The National Interest: Turkey replicates its 'Syrian strategy' to tip the demographic balance in Nagorno-Karabakh
The National Interest has published an article on Turkey's demographic policy employed in nearby regions and the possibility to move it to the South Causes following the war in Nagorno-Karabakh. Author Michael Rubin writes that the large number of Syrian refugees held in Turkey remains tragedy for others, while Turkey’s President Recep Tayyip Erdogan sees opportunity in it.
"Erdogn’s top authorities offer Sunni Syrian Arabs an opportunity both to avoid refugee camps and to gain the privileges of Turkish citizenship so long as they settle either in predominantly Alevi areas in Hatay or in Kurdish towns and villages in southeastern Turkey. In both cases, Erdogan’s goals are simple: utilize Sunni Islamists to dilute minority populations or tip the balance in close-held districts to his own party," the author reads.
He insists that Erdogan and his ally Azerbaijani President Ilham Aliyev try to replicate the strategy in Nagorno-Karabakh, referring to documented presence of thousands of Syrian mercenaries deployed in Karabakh in the months before the September 27 outbreak of fighting.It notes that the Syrian mercenaries—at least those who survived the fighting—have remained in Azerbaijan.
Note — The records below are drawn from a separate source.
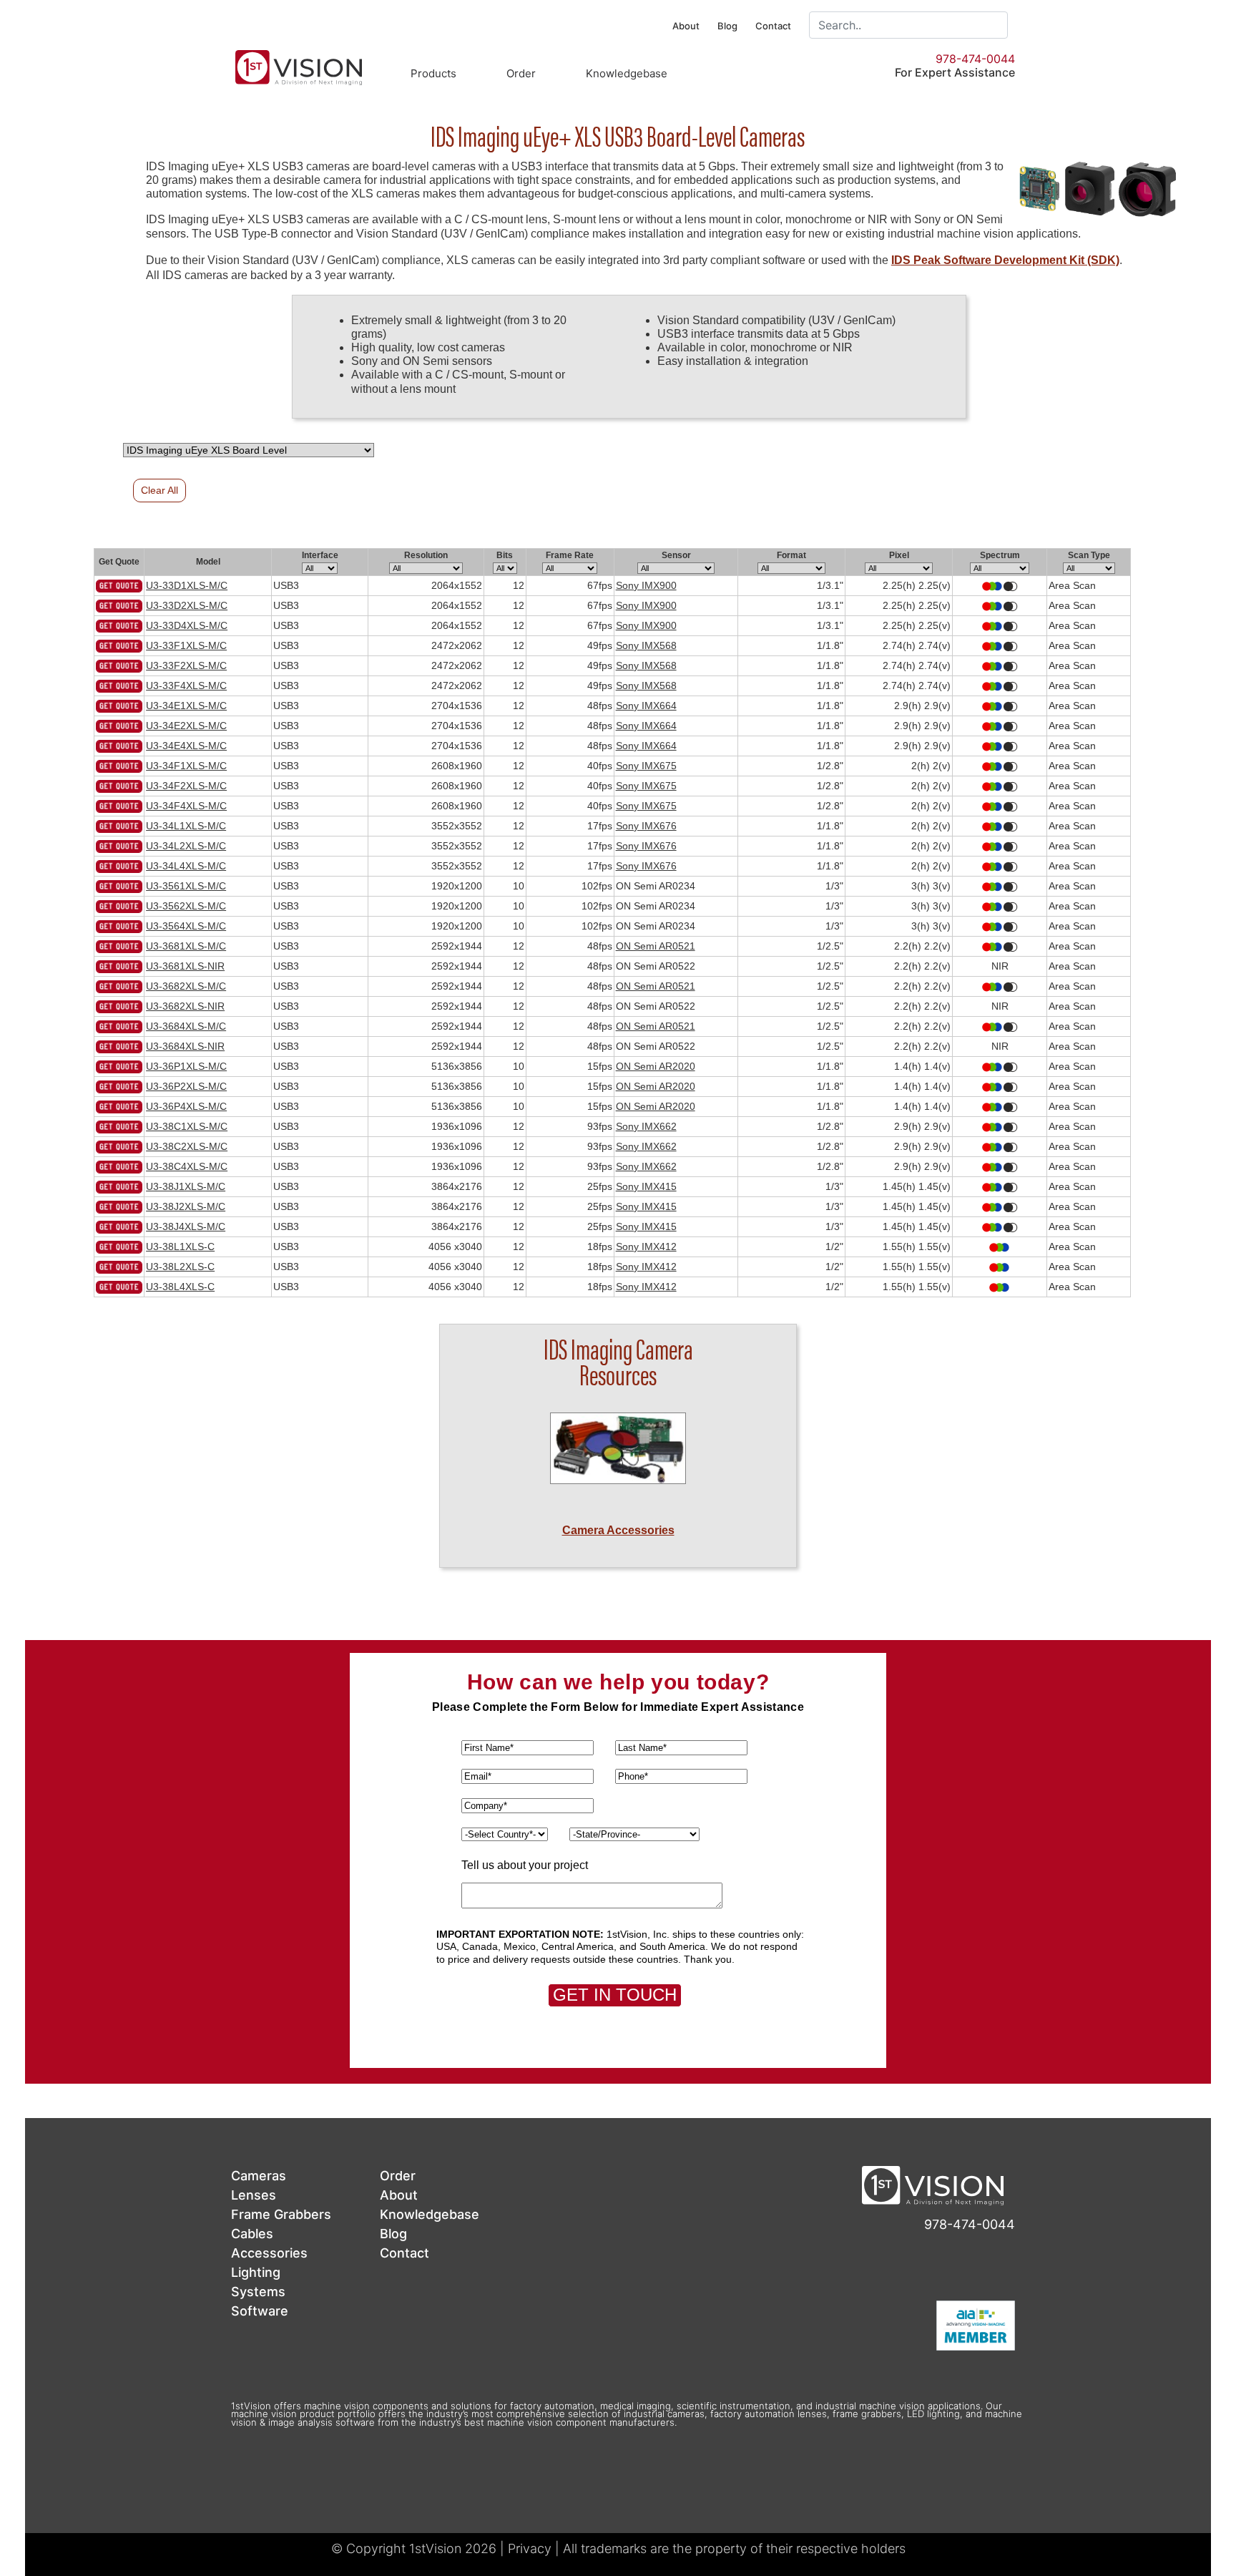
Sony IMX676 (646, 825)
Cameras (258, 2175)
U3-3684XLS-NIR (185, 1046)
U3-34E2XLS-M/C (186, 725)
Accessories (269, 2252)
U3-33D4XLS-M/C (186, 625)
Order (521, 73)
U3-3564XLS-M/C (186, 926)
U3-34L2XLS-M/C (186, 846)
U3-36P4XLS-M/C (186, 1106)
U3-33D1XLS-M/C (186, 585)
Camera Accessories (618, 1530)
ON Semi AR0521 (655, 946)
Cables (252, 2233)
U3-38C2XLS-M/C (186, 1146)
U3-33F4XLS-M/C (186, 685)
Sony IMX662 (646, 1126)
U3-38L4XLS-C (180, 1286)
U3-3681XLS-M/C (186, 946)
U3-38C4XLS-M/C (186, 1166)
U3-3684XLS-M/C (186, 1026)
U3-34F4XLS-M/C (186, 805)
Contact (773, 25)
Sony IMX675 (646, 765)
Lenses (253, 2194)
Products (433, 73)
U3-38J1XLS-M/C (185, 1186)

"In Karabakh, those returning from the front suggest that Syrian mercenaries are both sending for their family members to come to Azerbaijan and seeking to then settle in southern areas of Karabakh that have now reverted to Azerbaijan. While Erdogan and Aliyev might celebrate ridding the region of Christians, replacing them with mercenaries will be a ticking time bomb for the southern Caucasus. They not only will create tension within majority Shi’ite Azerbaijan, but if they try to link up with jihadists in the northern Caucasus, they could both destabilize the region and trigger greater Russian intervention in the region," the author writes.